Pink eye, often just called conjunctivitis, can sound scary and is often contagious; however, this common eye problem is almost always easily treated. Additionally, with a few simple precautions, it can usually be avoided.

Preschoolers, schoolchildren, college students, teachers and daycare workers are in the highest risk category for contagious types of pink eye because of close proximity with others in a classroom setting.

It is involves inflammation of the thin, clear covering of the white of the eye and the inside of the eyelids (conjunctiva). When something causes inflammation in this area, it can cause the conjunctival blood vessels to dilate resulting in the eye’s pink or reddish appearance.

The three primary types of conjunctivitis and their causes

Viral conjunctivitis is caused by a virus (similar to that which causes the common cold) and is very contagious. Generally, it will clear up without medical treatment within several days.

Bacterial conjunctivitis is caused by bacteria and can cause serious damage to the eye if left untreated.

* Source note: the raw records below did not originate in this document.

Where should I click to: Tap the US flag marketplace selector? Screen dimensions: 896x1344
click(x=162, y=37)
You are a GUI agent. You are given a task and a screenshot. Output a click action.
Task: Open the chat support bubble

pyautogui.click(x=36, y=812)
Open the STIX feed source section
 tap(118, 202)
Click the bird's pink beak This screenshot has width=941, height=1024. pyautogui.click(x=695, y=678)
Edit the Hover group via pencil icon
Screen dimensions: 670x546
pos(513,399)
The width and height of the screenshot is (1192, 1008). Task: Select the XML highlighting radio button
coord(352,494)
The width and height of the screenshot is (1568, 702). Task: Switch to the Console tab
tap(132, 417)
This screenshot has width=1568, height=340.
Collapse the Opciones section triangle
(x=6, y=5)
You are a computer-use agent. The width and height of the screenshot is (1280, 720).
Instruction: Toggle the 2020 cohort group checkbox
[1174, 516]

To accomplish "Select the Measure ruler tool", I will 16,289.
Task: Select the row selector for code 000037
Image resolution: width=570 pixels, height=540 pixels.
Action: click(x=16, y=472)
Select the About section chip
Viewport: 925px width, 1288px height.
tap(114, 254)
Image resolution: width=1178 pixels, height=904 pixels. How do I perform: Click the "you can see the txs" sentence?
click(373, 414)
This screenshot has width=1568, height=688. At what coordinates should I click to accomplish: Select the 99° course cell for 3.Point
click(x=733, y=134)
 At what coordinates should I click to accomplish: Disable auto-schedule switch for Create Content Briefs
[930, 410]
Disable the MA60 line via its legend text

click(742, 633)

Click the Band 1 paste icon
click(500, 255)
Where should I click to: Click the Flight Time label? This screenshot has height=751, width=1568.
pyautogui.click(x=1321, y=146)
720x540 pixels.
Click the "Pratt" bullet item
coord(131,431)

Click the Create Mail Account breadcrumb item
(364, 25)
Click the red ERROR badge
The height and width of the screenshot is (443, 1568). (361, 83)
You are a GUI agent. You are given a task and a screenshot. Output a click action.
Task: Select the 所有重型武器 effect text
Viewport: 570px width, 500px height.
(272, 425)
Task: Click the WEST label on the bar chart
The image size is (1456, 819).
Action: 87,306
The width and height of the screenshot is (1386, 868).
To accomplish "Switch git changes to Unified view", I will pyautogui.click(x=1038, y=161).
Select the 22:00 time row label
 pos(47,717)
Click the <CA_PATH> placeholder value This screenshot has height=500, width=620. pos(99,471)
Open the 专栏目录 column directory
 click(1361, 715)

Allergic conjunctivitis is caused by irritants to the eye such as animal dander, dust and/or pollen. It may be seasonal (as in the case of pollen) or flare up year-round (as in cases caused by dust or pet dander).

Symptoms

Symptoms can range from itchy, burning and/or watery eyes to light sensitivity. A sticky, yellow or greenish-yellow discharge may occur in the corner of the eye; sometimes severe enough to cause your eyelids to be stuck together when you wake up. Any of these symptoms may also be accompanied by a stuffy and/or runny nose.

Contagious forms can be spread not only by touch, but though coughing and/or sneezing.

Treatment of pink eye, as you would expect, depends on the type of conjunctivitis you have contracted. A visit to Eye Specialists of Texas would be warranted with any indication of pink eye. Very serious eye problems such as a corneal ulcer can potentially develop and cause permanent vision loss.

Red Eye

Red eye is the leading cause of emergency visits to ophthalmologists. Basically it is one of the cardinal signs of ocular inflammation.

There are a large number of possible causes for red eye. Among the most common are an allergic reaction; bacterial, chemical or viral conjunctivitis; blepharitis; and corneal abrasion.